Turnaround of Indian EPC Company's Offshore Division
1. From the inception of the project in May 2013 until the contractual completion date (Nov 2014) only 5%project progress had been achieved.
2. Original contract value was $30 million less than the cost to complete (CTC).
3. No working capital was available from the customer to complete the project.
4. No proper project organization was in place, and there was a lack of procedures, competent resources and operational assets.
5. The completion date and insurance had lapsed.
6. There was mistrust between the our Client and its Saudi customer.
We deployed an interim president to complete the project without damaging the Client’s reputation further. The plan was to:
1. Rebuild the trust and confidence between the WIL Group’s Client and the Saudi customer.
2. Establish a competent project team.
3. Amend the contract, including getting additional time to complete the project.
4. Revise the project schedule with Client's approval.
5. Set up project office.
6. Find subcontractors with the right capabilities.
7. Develop a specific execution plan including subcontractor involvement for pipe laying and offshore surveys.
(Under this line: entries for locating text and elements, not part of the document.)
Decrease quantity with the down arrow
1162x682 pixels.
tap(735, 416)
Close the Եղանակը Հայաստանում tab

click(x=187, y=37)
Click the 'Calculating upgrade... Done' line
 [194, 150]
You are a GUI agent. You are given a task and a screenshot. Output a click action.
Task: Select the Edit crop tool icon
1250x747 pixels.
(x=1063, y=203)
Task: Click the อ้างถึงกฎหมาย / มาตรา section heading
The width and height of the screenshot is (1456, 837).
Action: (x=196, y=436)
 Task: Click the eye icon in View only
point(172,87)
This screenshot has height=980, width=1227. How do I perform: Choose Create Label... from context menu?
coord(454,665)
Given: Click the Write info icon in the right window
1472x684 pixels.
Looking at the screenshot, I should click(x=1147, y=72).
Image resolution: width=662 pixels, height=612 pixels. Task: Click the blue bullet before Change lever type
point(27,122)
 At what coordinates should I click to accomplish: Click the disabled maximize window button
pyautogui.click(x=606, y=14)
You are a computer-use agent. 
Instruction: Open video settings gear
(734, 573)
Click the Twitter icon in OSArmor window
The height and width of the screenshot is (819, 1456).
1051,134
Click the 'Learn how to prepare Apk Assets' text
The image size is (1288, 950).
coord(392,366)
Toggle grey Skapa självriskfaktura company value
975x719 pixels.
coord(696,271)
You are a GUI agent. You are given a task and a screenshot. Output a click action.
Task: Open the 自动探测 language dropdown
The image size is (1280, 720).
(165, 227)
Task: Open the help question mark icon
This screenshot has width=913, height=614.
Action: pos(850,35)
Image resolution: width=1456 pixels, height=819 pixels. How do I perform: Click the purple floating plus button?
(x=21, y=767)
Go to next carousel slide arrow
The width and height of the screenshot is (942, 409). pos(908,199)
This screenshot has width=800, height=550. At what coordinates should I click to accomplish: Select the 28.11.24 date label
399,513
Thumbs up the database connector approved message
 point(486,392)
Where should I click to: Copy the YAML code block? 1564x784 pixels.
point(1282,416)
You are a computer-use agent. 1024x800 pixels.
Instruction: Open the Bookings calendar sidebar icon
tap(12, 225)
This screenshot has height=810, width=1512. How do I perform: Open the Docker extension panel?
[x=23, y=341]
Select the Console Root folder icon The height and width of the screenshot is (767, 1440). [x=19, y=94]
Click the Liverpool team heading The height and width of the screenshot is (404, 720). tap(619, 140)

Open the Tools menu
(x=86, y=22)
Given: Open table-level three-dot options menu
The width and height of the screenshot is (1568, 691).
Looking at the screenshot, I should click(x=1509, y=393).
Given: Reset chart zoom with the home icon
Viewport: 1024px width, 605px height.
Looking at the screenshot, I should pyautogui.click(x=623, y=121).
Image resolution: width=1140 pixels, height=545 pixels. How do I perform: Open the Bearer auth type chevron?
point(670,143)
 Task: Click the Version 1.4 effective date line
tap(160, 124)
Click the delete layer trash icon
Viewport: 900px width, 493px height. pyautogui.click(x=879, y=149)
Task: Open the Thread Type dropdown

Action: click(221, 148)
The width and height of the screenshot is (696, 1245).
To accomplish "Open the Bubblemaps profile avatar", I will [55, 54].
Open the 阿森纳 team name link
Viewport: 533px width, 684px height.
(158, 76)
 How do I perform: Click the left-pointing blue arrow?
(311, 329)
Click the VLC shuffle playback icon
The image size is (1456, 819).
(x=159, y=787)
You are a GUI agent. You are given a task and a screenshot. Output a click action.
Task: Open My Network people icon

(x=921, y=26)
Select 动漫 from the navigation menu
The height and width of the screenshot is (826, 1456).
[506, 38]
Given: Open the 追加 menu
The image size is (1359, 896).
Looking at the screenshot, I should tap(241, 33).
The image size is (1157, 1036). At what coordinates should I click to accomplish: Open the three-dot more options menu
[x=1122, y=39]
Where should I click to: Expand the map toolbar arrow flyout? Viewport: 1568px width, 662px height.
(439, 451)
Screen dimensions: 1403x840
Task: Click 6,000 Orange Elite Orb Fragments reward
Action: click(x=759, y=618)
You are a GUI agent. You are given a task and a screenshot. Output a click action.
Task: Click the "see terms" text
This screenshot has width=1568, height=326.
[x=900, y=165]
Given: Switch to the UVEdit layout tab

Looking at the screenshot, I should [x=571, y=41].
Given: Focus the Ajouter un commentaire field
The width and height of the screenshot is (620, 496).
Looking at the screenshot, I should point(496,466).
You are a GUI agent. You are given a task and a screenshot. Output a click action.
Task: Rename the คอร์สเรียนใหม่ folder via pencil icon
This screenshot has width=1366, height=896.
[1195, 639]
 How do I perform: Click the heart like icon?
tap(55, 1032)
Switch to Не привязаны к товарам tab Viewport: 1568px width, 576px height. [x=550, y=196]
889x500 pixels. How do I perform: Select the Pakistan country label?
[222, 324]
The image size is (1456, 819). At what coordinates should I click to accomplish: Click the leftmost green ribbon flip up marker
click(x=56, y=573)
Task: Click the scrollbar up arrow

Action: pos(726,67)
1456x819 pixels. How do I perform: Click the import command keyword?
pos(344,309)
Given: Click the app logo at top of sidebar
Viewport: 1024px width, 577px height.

8. Convince the Client's Saudi customer to provide additional working capital and cover the gap between contract value and CTC.
The WIL Group’s interim executive quickly rebuilt trust with the Client’s Saudi customer and achieved the following results:
1. The client was given a 21‐month extension from the original completion date.
2. A project office was set‐up and a new project organization was approved by the customer.
3. A detailed revised project schedule and execution plan was presented and approved.
4. Agreement was reached with the customer to support the project with working and to look for ways of covering the CTC gap.
5. Long lead procurement items sourced.